# My first Vape Meet



## kelly22 (7/6/15)

Hi guys i wil be attending my first vape meet on the 28th of this month n im feeling kinda nervous lol ,just wanted to find out wat do the guys carry to vape meets in terms of hardware i use rather cheap n small setup so im jyst nervous its gonna turn out like standing at a urinal n my setup is the smallest lmfao

Reactions: Funny 4


----------



## Vapington (7/6/15)

Lol bro no one is going to judge you. We just end up talking k@k, tasting juice and meeting the new guys. Some guys bring enough vape gear to start a small vape shop and others bring one or two devices.

Reactions: Agree 2


----------



## HPBotha (7/6/15)

the main aim is that you keep on vaping mate!!! but to make your life easier --- some extra wicking and some extra batteries ... you are bound to try some other bloke's juice so a dripper is a nice to have. and if you have a phobia for germs, then an extra drip tip to try on other peep's atties. 

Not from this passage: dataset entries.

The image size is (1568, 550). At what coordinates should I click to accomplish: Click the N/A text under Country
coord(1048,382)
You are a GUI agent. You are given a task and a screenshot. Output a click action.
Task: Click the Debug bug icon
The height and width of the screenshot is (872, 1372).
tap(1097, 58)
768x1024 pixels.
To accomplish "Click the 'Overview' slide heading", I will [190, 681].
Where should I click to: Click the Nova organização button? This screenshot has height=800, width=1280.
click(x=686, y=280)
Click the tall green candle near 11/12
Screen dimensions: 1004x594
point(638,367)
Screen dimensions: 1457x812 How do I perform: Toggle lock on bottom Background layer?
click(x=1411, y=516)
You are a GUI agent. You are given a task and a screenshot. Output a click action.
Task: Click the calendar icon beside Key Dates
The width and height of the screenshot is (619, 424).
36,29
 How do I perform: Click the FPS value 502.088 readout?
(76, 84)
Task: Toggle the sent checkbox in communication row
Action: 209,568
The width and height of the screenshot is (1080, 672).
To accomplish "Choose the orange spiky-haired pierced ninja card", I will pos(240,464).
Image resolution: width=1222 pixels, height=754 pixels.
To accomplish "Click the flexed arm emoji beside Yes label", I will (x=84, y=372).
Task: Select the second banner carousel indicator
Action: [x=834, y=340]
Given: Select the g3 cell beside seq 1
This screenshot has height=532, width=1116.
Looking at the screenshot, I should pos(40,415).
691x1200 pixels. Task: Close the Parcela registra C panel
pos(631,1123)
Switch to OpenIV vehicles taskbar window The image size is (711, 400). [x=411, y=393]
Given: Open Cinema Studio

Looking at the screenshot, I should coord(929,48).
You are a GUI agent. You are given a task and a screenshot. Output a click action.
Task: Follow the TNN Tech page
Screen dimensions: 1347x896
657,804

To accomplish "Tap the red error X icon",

BUT MAINLY : ----> be prepared to learn a LOT, have fun and lots of k@k talk!! *enjoy the meet up!!!*

Reactions: Like 3 | Agree 1


----------



## nemo (7/6/15)

I have never seen the guys that I have met vaping at pubs or in the streets having a "pi$$ing" contest if anything advice or tricks on the current gear you use being handed out instead. We all have a good idea of what it is like to give up the coffin nails and anyone that looks down on that is uneducated in my opinion. I am sure though that most will try to make you get a Reo, I see lots of love for those devices here.

Reactions: Funny 1


----------



## kelly22 (7/6/15)

Lol then it sounds like its gonna be cool, and @HPBotha i cant even bring my mech along unfortuately i dont gave a charger so my mech is jus standing on my night stand for days bought it n havent caped it once im only getting a charger at the mvc vape meet


----------



## Matt (7/6/15)

Sure someone can bring a extra battery so you can use the mech at the meet. Then they can give you some advice and tricks.


----------



## kelly22 (7/6/15)

@Matt if youre offerong i thonk il take u up on that n brong my mech along for a try


----------



## Matt (7/6/15)

Im in cape town unfortunately otherwise i would. Those guys there have more batteries then eskom can charge at ones without blowing up the grid

Reactions: Funny 1


----------



## kelly22 (7/6/15)

Crap i thought u in joburg lol thanks anyway bro mayb il find someone with a fresh vattery n i can try my mech


----------



## Jakey (7/6/15)

@abdul bro make a plan for some batts for the guy for the day. I know hes gna feel that mvc love. @kelly22 you going to be blown away by how chilled the meet is. Enjoy.


----------



## kelly22 (7/6/15)

@Jakey thanks buddy hope to see you there cool


----------



## Vapington (7/6/15)

Im sure there will be quite a few spare batteries lying around haha


----------



## Balsak (8/6/15)

Got a few battery's lying around will check if i can find one


----------



## LandyMan (8/6/15)

kelly22 said:


> Crap i thought u in joburg lol thanks anyway bro mayb il find someone with a fresh vattery n i can try my mech


Bring all your gear Bud, there will be batteries to use and loads of knowledge to be soaked up


----------



## KieranD (8/6/15)

@kelly22 i suggest you bring the Mech along

Reactions: Like 1


----------



## kelly22 (8/6/15)

Thanks guys i have never felt more a part of something since before i became disable you guys are awesome

Reactions: Winner 4


----------